If complex integration is acceptable, we can consider the integrand $\displaystyle f(z)=\frac{\ln z(e^{-z}-e^{iz})z^3}{1+z^4}$ and a closed contour: $r\to R\to iR \,(\,\text{along an arch of the radius R})\to ir\to r\,(\,\text{along an arch of the radius r})$.

The integrals along the arches tend to $0$ - as $r\to 0$ and $R\to\infty$. We also have a single simple pole inside the contour (at $z=e^{\frac{\pi i}4}$).

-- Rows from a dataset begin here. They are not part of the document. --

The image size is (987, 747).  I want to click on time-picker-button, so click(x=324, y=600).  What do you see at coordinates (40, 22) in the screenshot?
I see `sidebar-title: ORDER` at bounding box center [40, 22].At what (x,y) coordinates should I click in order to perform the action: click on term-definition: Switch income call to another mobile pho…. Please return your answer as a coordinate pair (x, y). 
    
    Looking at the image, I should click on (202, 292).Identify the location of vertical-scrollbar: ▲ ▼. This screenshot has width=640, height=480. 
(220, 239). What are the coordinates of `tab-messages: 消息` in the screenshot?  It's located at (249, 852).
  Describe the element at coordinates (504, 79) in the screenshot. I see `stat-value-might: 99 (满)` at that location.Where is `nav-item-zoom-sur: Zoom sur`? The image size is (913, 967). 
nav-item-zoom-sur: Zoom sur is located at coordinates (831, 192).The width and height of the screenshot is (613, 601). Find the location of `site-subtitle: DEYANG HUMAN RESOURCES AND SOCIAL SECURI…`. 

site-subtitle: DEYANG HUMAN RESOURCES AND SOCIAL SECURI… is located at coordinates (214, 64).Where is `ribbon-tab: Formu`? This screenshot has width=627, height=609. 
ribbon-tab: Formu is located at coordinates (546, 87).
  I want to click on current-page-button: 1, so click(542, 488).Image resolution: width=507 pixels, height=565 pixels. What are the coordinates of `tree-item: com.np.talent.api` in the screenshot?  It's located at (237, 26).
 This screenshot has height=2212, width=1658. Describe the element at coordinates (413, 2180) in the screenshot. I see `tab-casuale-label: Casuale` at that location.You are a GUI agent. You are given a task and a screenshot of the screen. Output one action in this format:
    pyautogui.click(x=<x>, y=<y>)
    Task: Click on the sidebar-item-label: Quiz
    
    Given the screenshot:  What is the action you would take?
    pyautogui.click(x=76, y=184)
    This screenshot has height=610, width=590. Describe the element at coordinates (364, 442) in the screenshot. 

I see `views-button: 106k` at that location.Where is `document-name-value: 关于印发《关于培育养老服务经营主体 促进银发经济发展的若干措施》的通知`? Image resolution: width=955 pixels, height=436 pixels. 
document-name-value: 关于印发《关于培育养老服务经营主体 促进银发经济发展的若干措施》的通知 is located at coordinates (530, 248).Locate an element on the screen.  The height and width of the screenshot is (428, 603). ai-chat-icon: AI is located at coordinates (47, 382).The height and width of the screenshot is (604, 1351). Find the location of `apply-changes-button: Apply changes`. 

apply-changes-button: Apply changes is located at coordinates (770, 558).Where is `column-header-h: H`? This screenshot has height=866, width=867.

Hence, $$\oint \frac{\ln z(e^{-z}-e^{iz})z^3}{1+z^4}dz=$$ $$=\int_0^\infty\frac{\ln x(e^{-x}-e^{ix})x^3}{1+x^4}dx+\int_\infty^0\frac{\ln(ix)(e^{-ix}-e^{-x})x^3}{1+x^4}dx=2\pi i\underset{z=e^{\frac{\pi i}4}}{\operatorname{Res}}\frac{\ln z(e^{-z}-e^{iz})z^3}{1+z^4}$$ Taking the real part $$2\Re\int_0^\infty\frac{\ln x(e^{-x}-e^{ix})x^3}{1+x^4}dx=\Re\frac{\pi i}2\int_0^\infty\frac{e^{-ix}-e^{-x}}{1+x^4}x^3dx+\Re2\pi i\underset{z=e^{\frac{\pi i}4}}{\operatorname{Res}}\frac{\ln z(e^{-z}-e^{iz})z^3}{1+z^4}$$ $$2\int_0^\infty\frac{\ln x(e^{-x}-e^{ix})x^3}{1+x^4}dx=2I_2=\frac\pi2\int_0^\infty\frac{x^3\sin x}{1+x^4}dx-\frac{\pi^2}2\Re\underset{z=e^{\frac{\pi i}4}}{\operatorname{Res}}\frac{(e^{-z}-e^{iz})z^3}{1+z^4}$$ $$I_2=\frac\pi8\Im\int_{-\infty}^\infty\frac{x^3e^{ix}}{1+x^4}dx-\frac{\pi^2}4\Re\underset{z=e^{\frac{\pi i}4}}{\operatorname{Res}}\frac{(e^{-z}-e^{iz})z^3}{1+z^4}$$ $$=\frac{\pi^2}4\Re\underset{\binom{z=e^{\frac{\pi i}4}}{z=e^{\frac{3\pi i}4}}}{\operatorname{Res}}\frac{e^{iz}z^3}{1+z^4}-\frac{\pi^2}4\Re\underset{z=e^{\frac{\pi i}4}}{\operatorname{Res}}\frac{(e^{-z}-e^{iz})z^3}{1+z^4}$$ $$=\frac{\pi^2}8e^{-\frac1{\sqrt 2}}\cos\frac1{\sqrt2}-0=\frac{\pi^2}8e^{-\frac1{\sqrt 2}}\cos\frac1{\sqrt2}$$

Using the same approach for $I_1$ we get (as we do not have poles inside the contour): $$\oint\frac{\ln z(e^{-z}-e^{iz})}{z}dz=2I_1-\frac{\pi i}2\int_0^\infty\frac{e^{-ix}-e^{-x}}xdx=0$$ $$\Rightarrow\,\,I_1=\frac{\pi i}4\int_0^\infty\frac{e^{-ix}-e^{-x}}xdx=-\frac\pi4\Im\int_0^\infty\frac{e^{-ix}}xdx=\frac{\pi^2}8$$